Chan et al. (page ) take a first step in analyzing sarcoglycans by dividing the subcomplex into a core of β- and δ-sarcoglycan, with γ- and then α-sarcoglycan more loosely associated. Only δ-sarcoglycan cross-links to the α/β-dystrophin unit. The definition of a core complex explains why human patients with β- or δ-sarcoglycan mutations show a complete loss or drastic reduction in all sarcoglycan proteins, whereas patients with α- or γ-sarcoglycan mutations often retain some sarcoglycan expression.

Intramolecular disulfide bonds are present in β-, δ-, and γ-sarcoglycan, and the protein sequences suggest that the disulfides may form a structure resembling the ligand-binding pocket of growth factor receptors. Sarcoglycans might be involved in mechanochemical signaling, but candidate ligands have not been defined.

Until now we knew of only one attribute shared by the spindle pole body (SPB) and the nuclear pore complex (NPC) of budding yeast: they are both inserted in the nuclear envelope. Now Chial et al. (page ) report that the SPB (yeast's version of the centrosome) and the NPC both contain a protein called Ndc1p.

Mutants in ndc1 fail to insert the nascent SPB into the nuclear envelope, but Chial et al. do not find a similar defect in NPC insertion. It is possible that the SPB insertion defect is secondary to a specific defect in nuclear transport, but senior author Mark Winey favors an alternative. “Our favorite model is that the two organelles share at some level the same mechanism for membrane insertion,” he says. The extreme version of the model, he says, is that the two organelles could have a shared ancestry.

In support of the insertion model, Ndc1p localizes to the periphery of NPCs and the edges of the SPB central plaques. The localization data suggests that Ndc1p has a direct role in SPB insertion (contrary to previous assumptions), and may provide the first real handle on this process.

Many desmosomal components are at least partially redundant, making it difficult to completely ablate desmosomal function. The surprising exception seems to have been found in a desmoplakin knockout mouse described by Gallicano et al. (page ).

Desmoplakin was thought to operate solely as a linker to intermediate filaments, and indeed there are few if any intermediate filaments associated with the desmosomes in the knockout. But these desmosomes are also 10-fold fewer in number and 2-fold smaller than in wild-type embryos. Thus, it appears that desmoplakin is not only important in attaching intermediate filaments to desmosomes, but also necessary for desmosome assembly or stabilization. The loss of attachment to intermediate filaments does not by itself lead to a loss of desmosome integrity, as intact desmosomes are found in knockout mouse cells that lack keratin networks.

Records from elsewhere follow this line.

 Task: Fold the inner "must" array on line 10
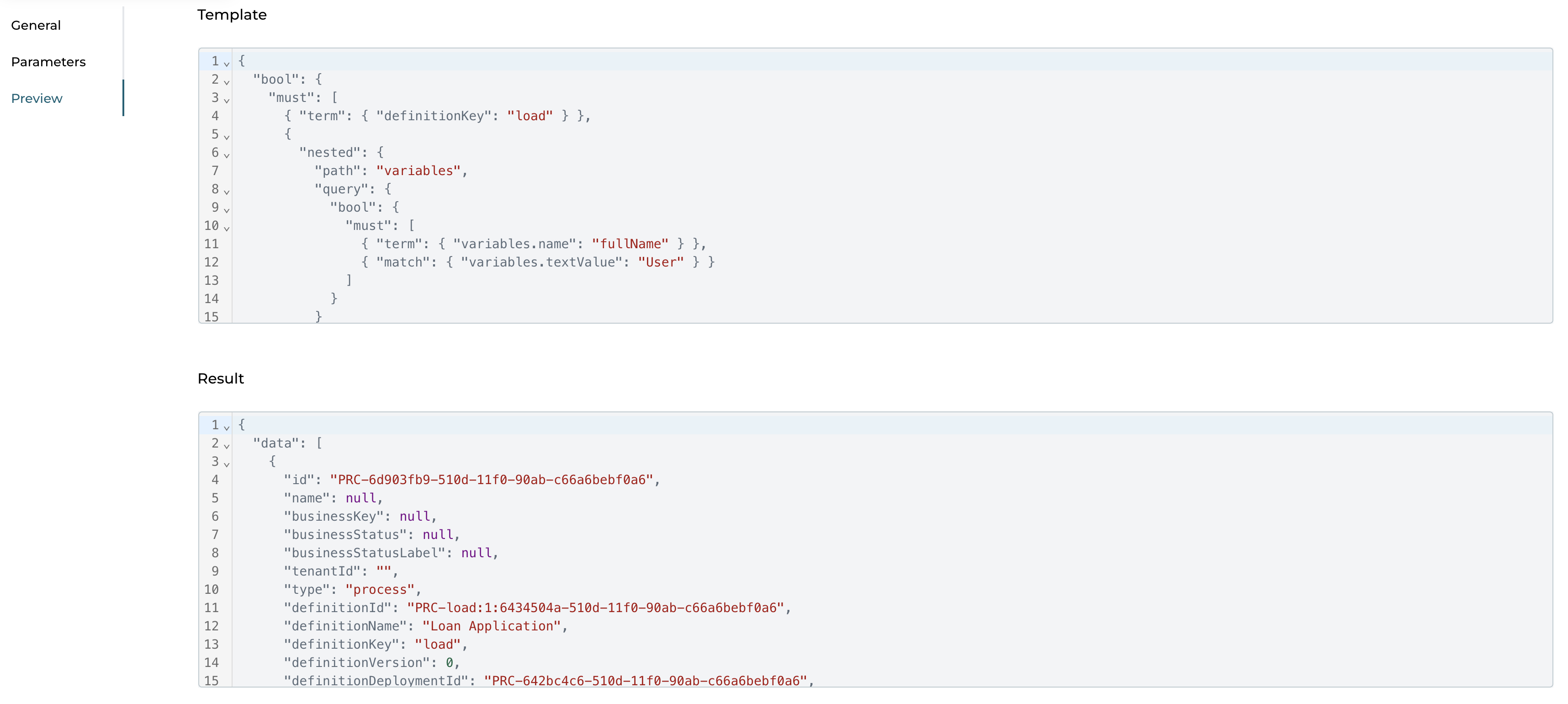[x=226, y=228]
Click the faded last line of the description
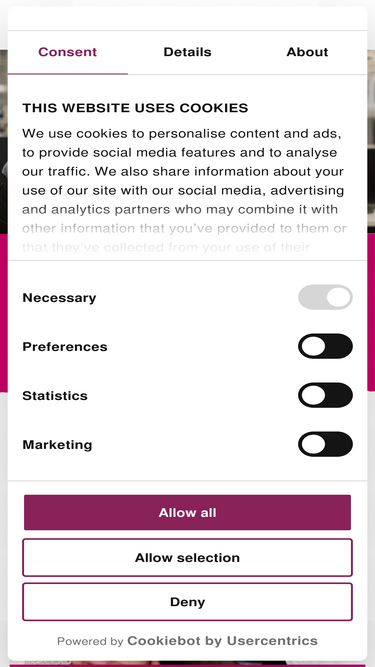Viewport: 375px width, 667px height. pyautogui.click(x=166, y=247)
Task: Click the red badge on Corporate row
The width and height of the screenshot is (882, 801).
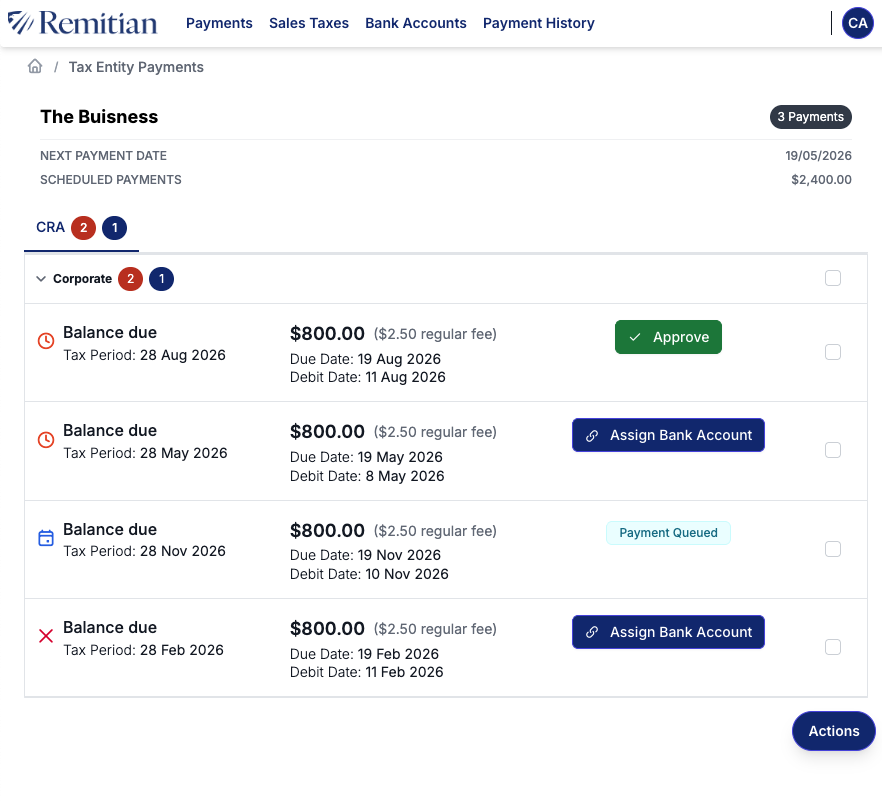Action: click(x=130, y=279)
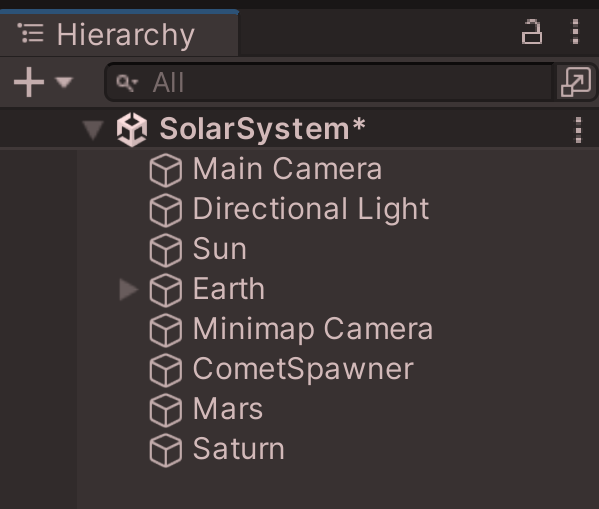Image resolution: width=599 pixels, height=509 pixels.
Task: Click the SolarSystem Unity scene icon
Action: (132, 130)
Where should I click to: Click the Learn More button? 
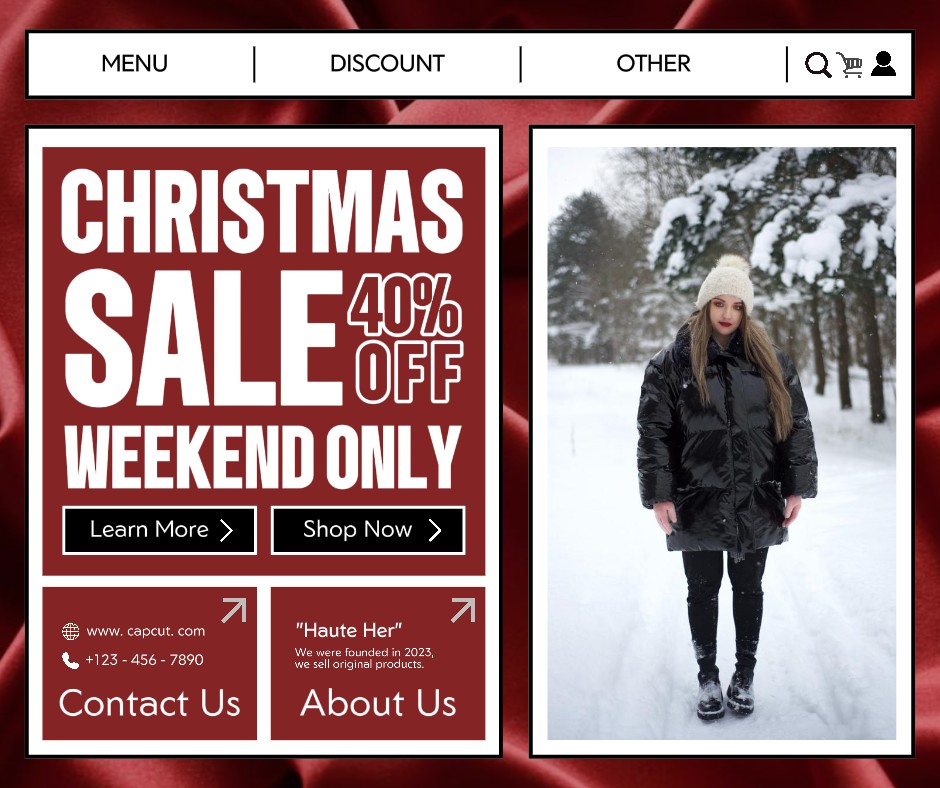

The desmoplakin knockout mice successfully progress past the implantation stage, suggesting that E-cadherin linkages can withstand the forces inherent in forming a blastocoel cavity. By embryonic day 6, ectoderm proliferation and elongation of the central egg cylinder begin to fail. At this stage desmosomes are normally present only in the extraembryonic tissues, such as the endoderm that encases the ectoderm. This mutant endoderm must be failing either to protect or to send a signal to the ectoderm. This failure, and the breaking apart of the surrounding endoderm in response to the stresses of ectodermal proliferation and remodeling, lead to embryonic lethality within the next day.

On page , Kurvari et al. describe GSP1, the first homeodomain protein to be discovered in an alga, and the first protein with sex-limited expression to be discovered in Chlamydomonas. GSP1 was identified as a cDNA specific to Chlamydomonas gametes of the mt+ mating type after a screen involving subtractive hybridization. The GSP1 protein is absent in mt− mating type cells, but unlike other genes for mating type–specific proteins, the gsp1 gene is present in both mating types. The gsp1 gene is turned off in mt− gametes, directly or indirectly, by the MID repressor. Based on expression profiles, GSP1 may be turning on mating functions in mt+ gametes or regulating early expression patterns in the zygote.